Of course, large planters can be expensive. Anyone who knows me knows that I’m cheap frugal so paying a small fortune for planters wasn’t going to work. That’s why I grow a lot of my deep-rooting veggies in 5-gallon buckets. If you fill a bucket with soil to the top, you’re giving your vegetables almost two feet for the roots. Because of this, you can grow your vegetables closer together.
The one important thing you have to remember when using buckets, or really any container that is big enough, is drainage. You have to put holes in the bottom of the bucket. An easy way to do this is by drilling them. I usually drill 5-10 holes using a ⅛ inch drill bit.
If you don’t have access to a drill, another option is to screw a screw into the bucket and then unscrew it. It’ll leave a small hole behind. If using this method, I’d recommend a couple dozen holes because they’re more likely to get clogged.
Another way to make the holes is to hammer a nail in the bucket, but be careful because the plastic could crack, leaving the bottom of your buck vulnerable under the weight of the soil that will be in it.

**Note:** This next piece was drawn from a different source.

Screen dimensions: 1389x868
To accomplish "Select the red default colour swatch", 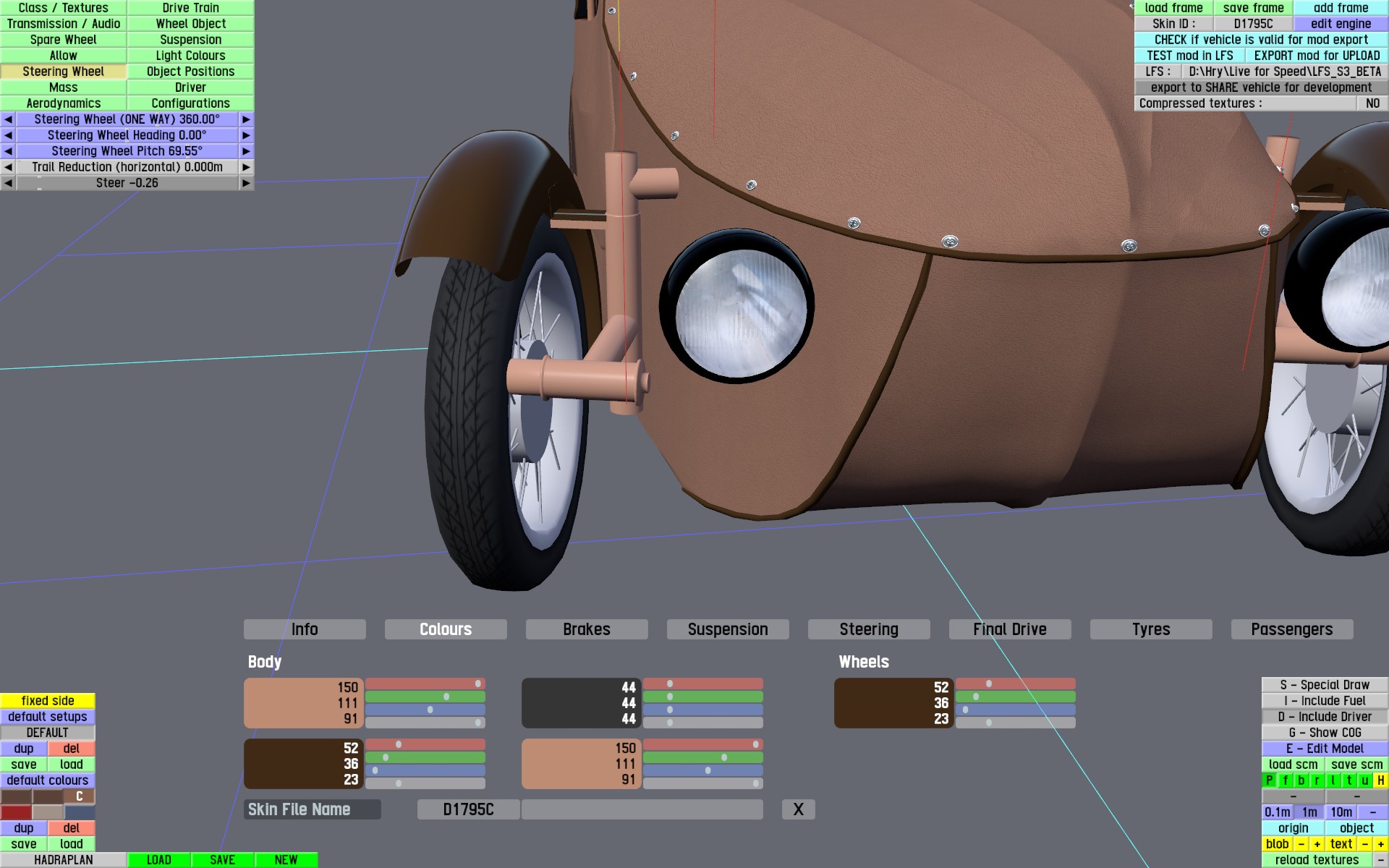I will click(16, 812).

Now, I know what you’re probably thinking. You don’t want a bunch of Lowes or Home Depot buckets sitting on your porch. You don’t have to leave them that dark blue or bright orange; unless you like those colors. All of the containers and buckets in the pic below were spray painted. Yes, I love me some vibrant colors, especially outside. The fact is that I love stepping out onto my back deck and seeing a bunch of plants growing close by. That those plants are in cute pots only adds to the appeal.

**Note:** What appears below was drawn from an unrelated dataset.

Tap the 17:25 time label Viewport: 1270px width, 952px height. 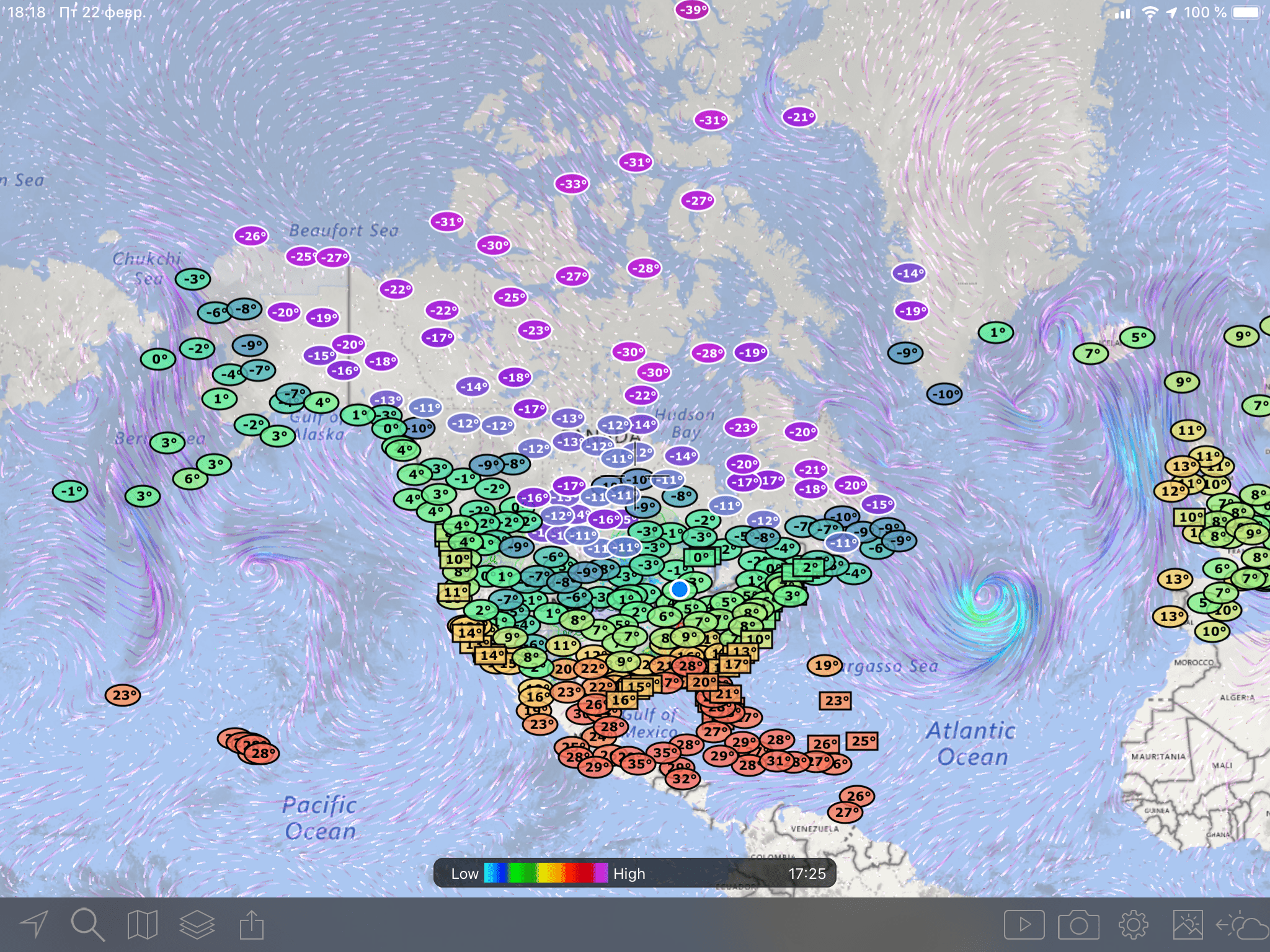point(807,873)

I use the buckets for deep-rooting vegetables like carrots, radishes, and potatoes. For shallow-rooting vegetables, like lettuce and broccoli, an average-size planter will work. And for herbs, I use small planters that I keep on a plant stand to save space.
Also, because your plants aren’t in the ground, there isn’t much opportunity for them to be overrun by weeds. If a stray grass seed does make it into a pot, it doesn’t take much to pluck it. Otherwise, the only maintenance required is remembering to water them if it hasn’t rained.

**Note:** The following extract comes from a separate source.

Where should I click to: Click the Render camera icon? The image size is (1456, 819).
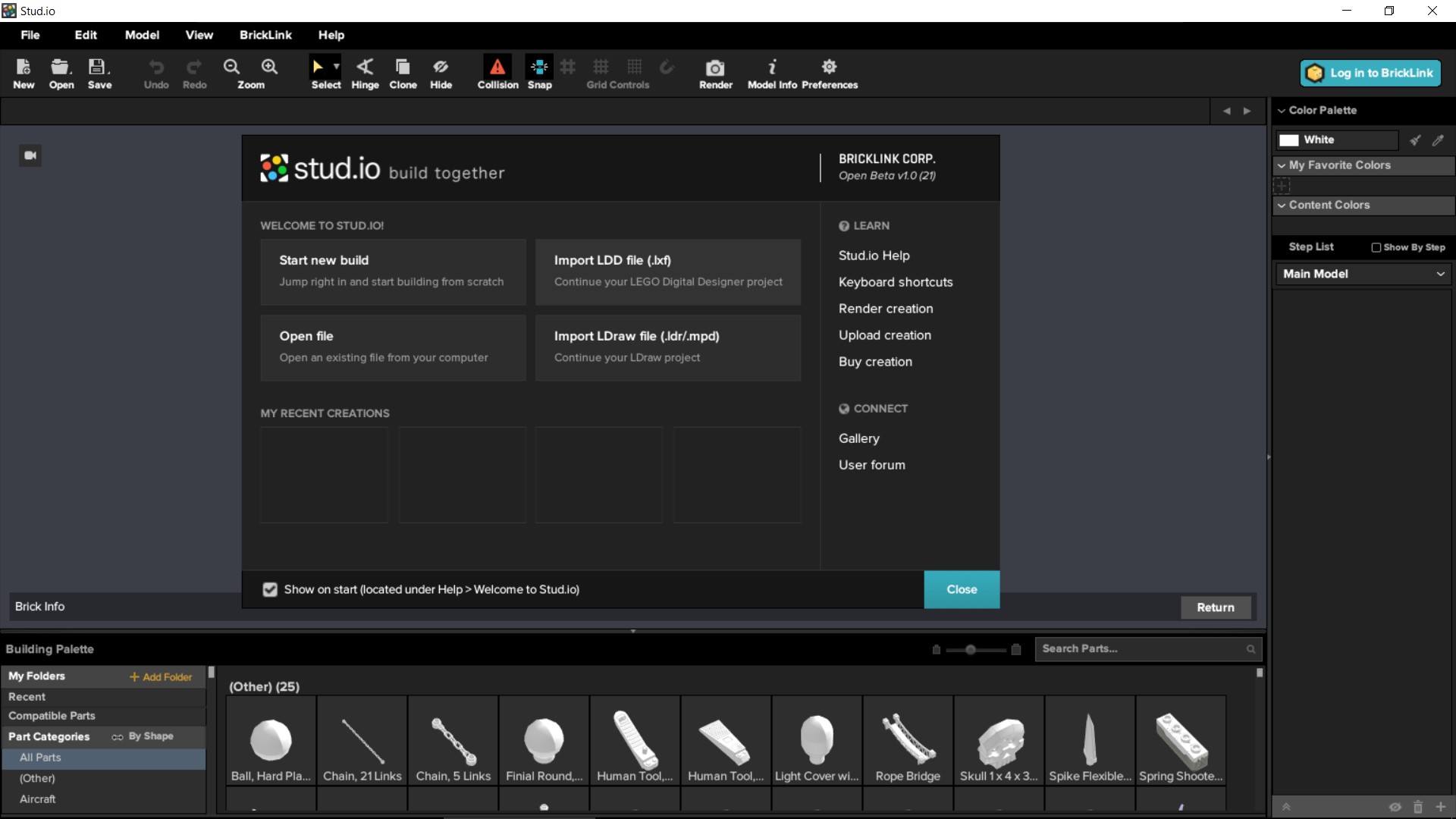(715, 68)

(Pay no attention to the barren pots. Some of the seeds haven’t sprouted yet.)
Another benefit of having your plants in a container is that they are easily moved. If you’re growing lettuce or another fair-weather crop and it’s the middle of summer, you can have it in the sun in the morning while it’s cool and then move it to the shade during the afternoon when the day is the hottest. Doing this allows you to have your salad all summer long.
The best part about container gardening is that you can reuse the containers once the plants have stopped producing. Simply remove the old plant, work in some more fertilizer and plant new ones. It doesn’t get any simpler than that. It would help to read up on which nutrients each vegetable uses and there are even vegetables that will help make your soil better for other vegetables. For example, green beans (I’d use the bush variety for containers.) add nitrogen to the soil once they die, making them perfect for planting tomatoes or another nitrogen needy plant in their container afterward.
Do you have a container garden? If so, I’d love to hear about it.